Operators of skilled nursing facilities want their patients to enter into arbitration agreements. While such agreements don’t eliminate the risk of litigation, they at least reduce the expense and exposure associated with potential jury trials.
California appellate courts, however, have taken an ever narrower view of who can sign arbitration agreements on behalf of patients. Just over the last few years, courts have found that agreements may be unenforceable when signed by family members, conservators, and even attorneys-in-fact. The latest decision in this line of cases is Logan v. Country Oaks Partners, LLC (2022) 82 Cal.App.5th 365.
Charles Logan created an advance health care directive using the form published by the California Medical Association. He named his nephew, Mark Harrod, as his health care agent.
Two years later, Logan was transferred from a hospital to Country Oaks Care Center, a skilled nursing facility. He stayed at Country Oaks for 33 days. During the stay, Harrod signed an arbitration agreement on Logan’s behalf.
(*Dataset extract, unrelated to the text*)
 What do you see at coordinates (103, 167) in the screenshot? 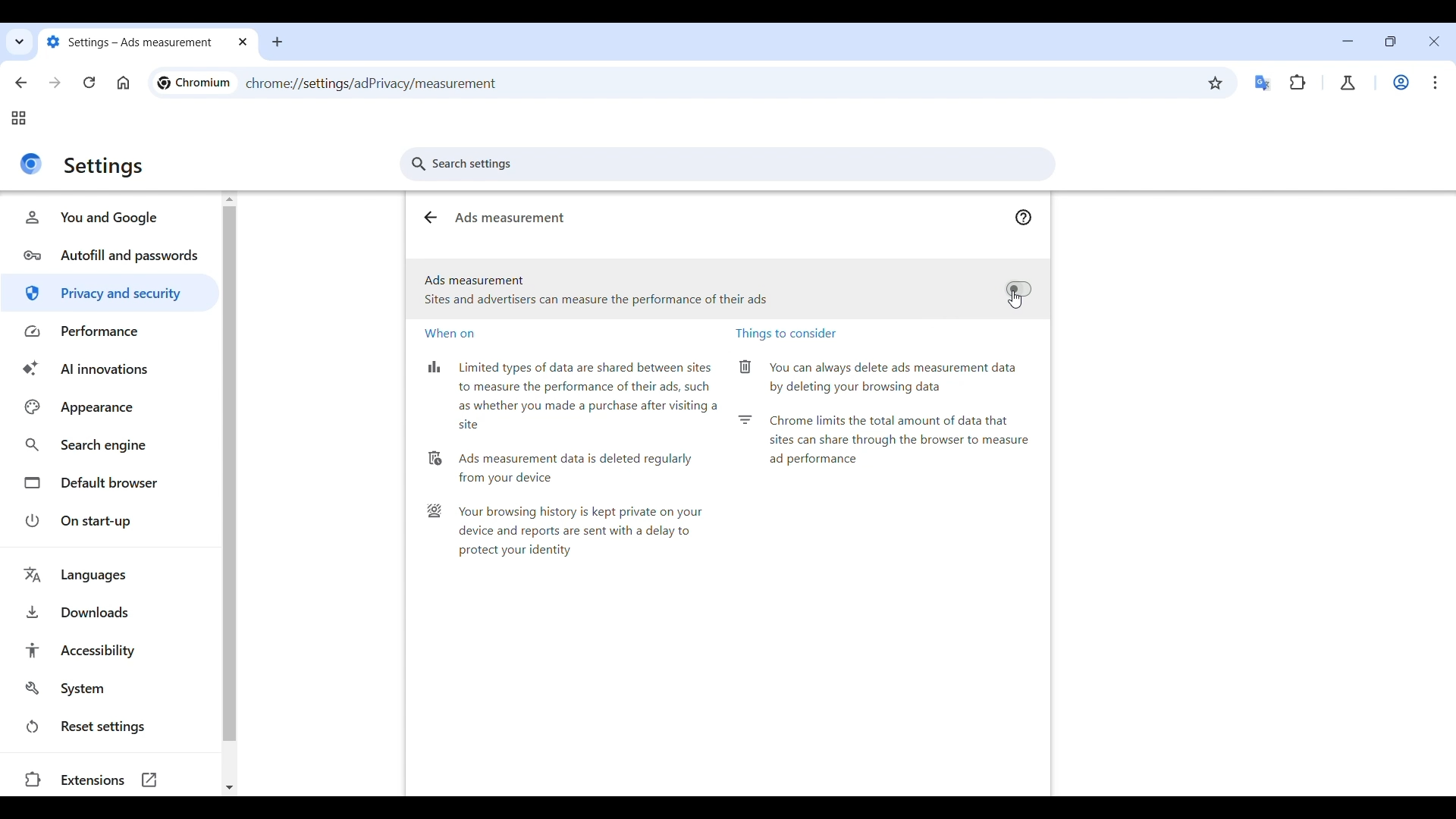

Logan later filed a lawsuit in Los Angeles County Superior Court against Country Oaks. Logan alleged elder abuse and neglect, negligence, and violation of the Residents’ Bill of Rights under Health and Safety Code section 1430(b).
Country Oaks petitioned to compel arbitration. Country Oaks acknowledged that CMA’s form did not expressly authorize the agent to consent to arbitration, but argued that the such authority could be inferred from the agent’s general power to make health care decisions and choose health care facilities.
The Superior Court judge denied the petition and the Court of Appeal agreed.
The Court of Appeal looked at the Health Care Decisions Law, at California Probate Code sections 4600-4805, which defines “health care” as “any care, treatment, service, or procedure to maintain, diagnose, or otherwise affect a patient’s physical or mental condition.” The court reasoned that the decision to execute an arbitration agreement, which boils down to a decision to waive a jury trial in favor of binding arbitration, had nothing to do with a patient’s physical or mental condition.
Nor did the Court of Appeal give credence to Country Oaks’s argument that the authority to place a patient in a care facility necessarily encompassed the authority to sign an arbitration agreement. Instead, the court noted that federal regulations prohibit a care facility from requiring the execution of an arbitration agreement as a precondition for admission. As a result, the court found that the decision to enter into a care facility had been “expressly decoupled” from the decision of whether to consent to arbitration.
The court noted two circumstances in which a patient’s agent under an advance health care directive might have authority to execute an arbitration agreement on the patient’s behalf: (1) where the directive explicitly grants such authority; and (2) where the patient expressed a preference for arbitration in some other way.
Finding that neither circumstance existed in Logan’s situation, the Court of Appeal affirmed the trial court’s holding that the arbitration agreement was void and unenforceable.
Interestingly, the Logan court declined to follow an earlier decision of the Court of Appeal, in Garrison v. Superior Court (2005) 132 Cal.App.4th 253, which took a broader view of a health care agent’s authority to consent to arbitration, leaving a split of authority on the issue.
The Logan case provides yet another reminder that skilled nursing facilities cannot rely on executed arbitration agreements to keep them out of court and away from a jury. If not signed by the right person, an arbitration agreement isn’t worth the paper it’s printed on.
It will be interesting to see if the California Medical Association revises its form to empower agents to consent to arbitration.